ティナをはじめとして、彼女たちはルルイエにあまり好感を持っていない。

「気持ちはわかる。あんな惨劇一歩手前の不祥事を起こしたんだからよ。けど……許してやってくれ」

カルラはルルイエのかわりに、頭を下げる。

「あいつもちょっと焦ってたとこあんだよ」

「……そうですね。その気持ちは、とてもよく伝わってきました」

アスナが真面目な表情でカルラに言う。

「全てを許して欲しいわけじゃねえ。けど……少し、あいつの心中を察してやってくれ」

「ええ、わかりました。エレンのパートナーですものね」

アスナが承諾し、ティナも「まあいいけど……」といい、カレンは「……わらわが本来のパートナーなのに……」といじけていた。

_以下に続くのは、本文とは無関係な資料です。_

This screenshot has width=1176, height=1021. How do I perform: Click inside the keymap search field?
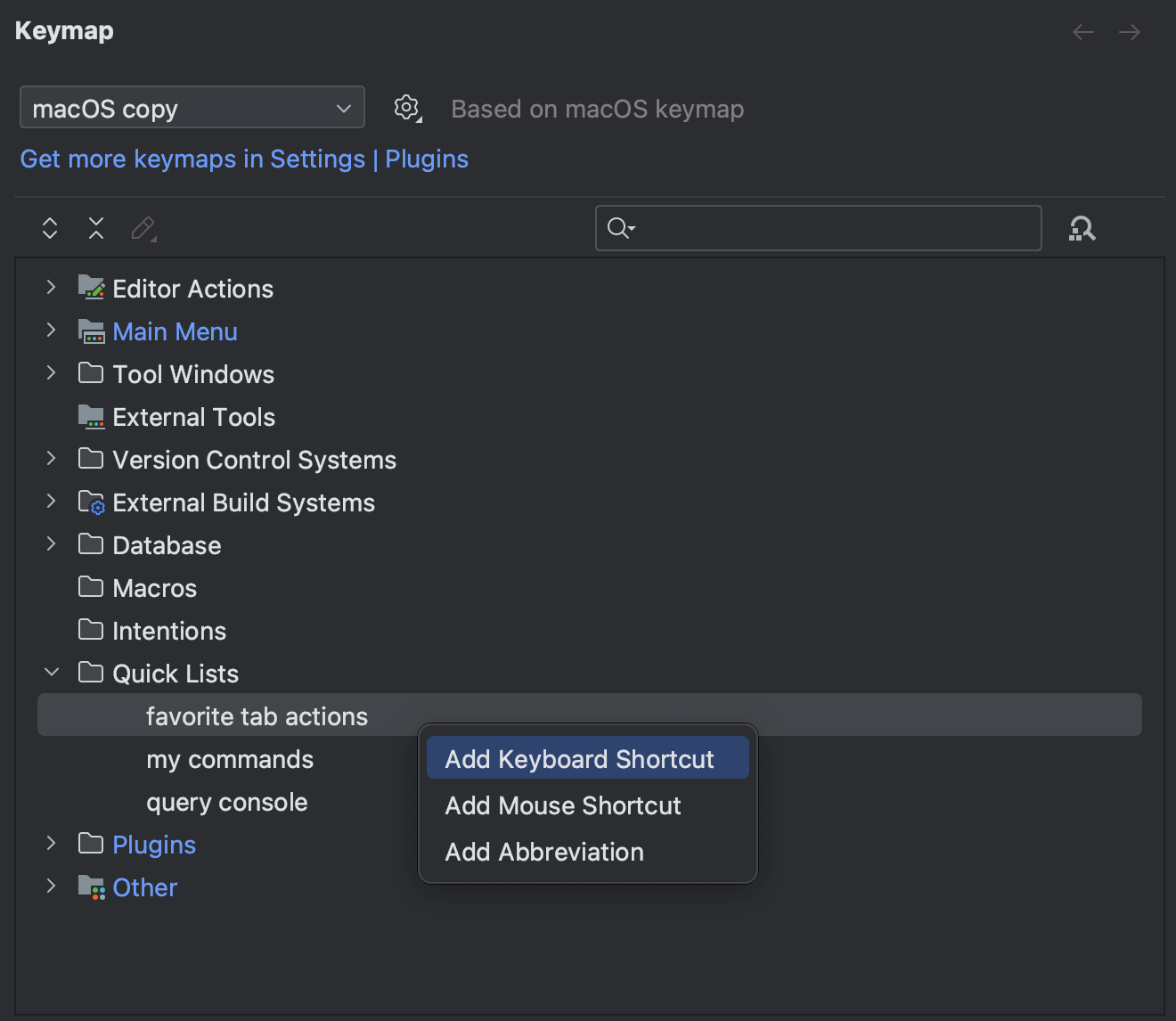[x=818, y=228]
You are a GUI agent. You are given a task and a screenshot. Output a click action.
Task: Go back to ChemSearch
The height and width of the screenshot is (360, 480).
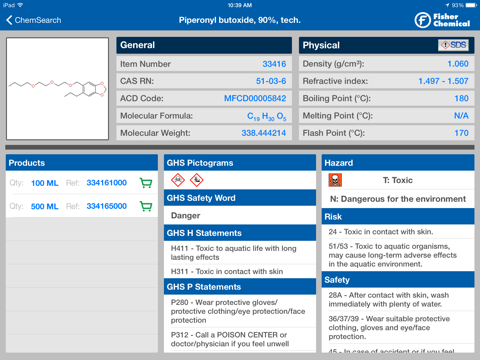pyautogui.click(x=34, y=20)
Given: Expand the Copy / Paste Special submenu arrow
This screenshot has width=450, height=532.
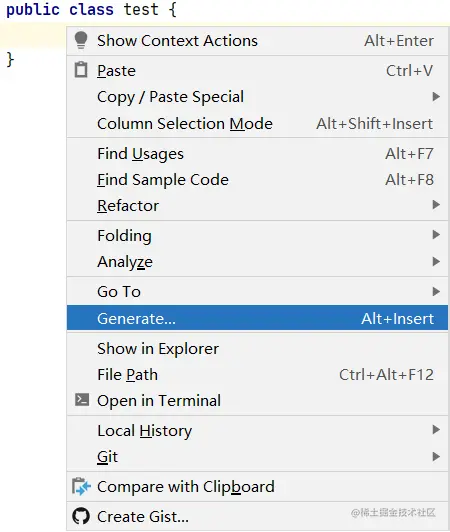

「カルラ様、ぜひとも、わたしにも戦いに参加させてください」

ランが真剣な表情でカルラとアドラに言う。

「そりゃ助かるが……いいのか?」

「はい。この命、若様に捧げた身。若様とみんなが生きるこの星を守るために、使わせて欲しく存じます」

「わらわも協力する」「あたしも。ひとりで待っているのなんてごめんよ」

カルラはふたりを見てうなずく。

「あんがとよティナ。それとカ……カレ……カレー?」

「カレンじゃご母堂!」

「すまねーすまねー。おまえアタシと名前にてるじゃん? だからつい……なぁカレラ」

「カレンじゃー! うわぁん!」

にしし、とカルラが笑う。

「そんじゃま、暇だし、てめーらを鍛えてやっか。だーりん、協力して」

「心得た」

かくして、カルラはエレン組と合流し、特訓を開始するのだった。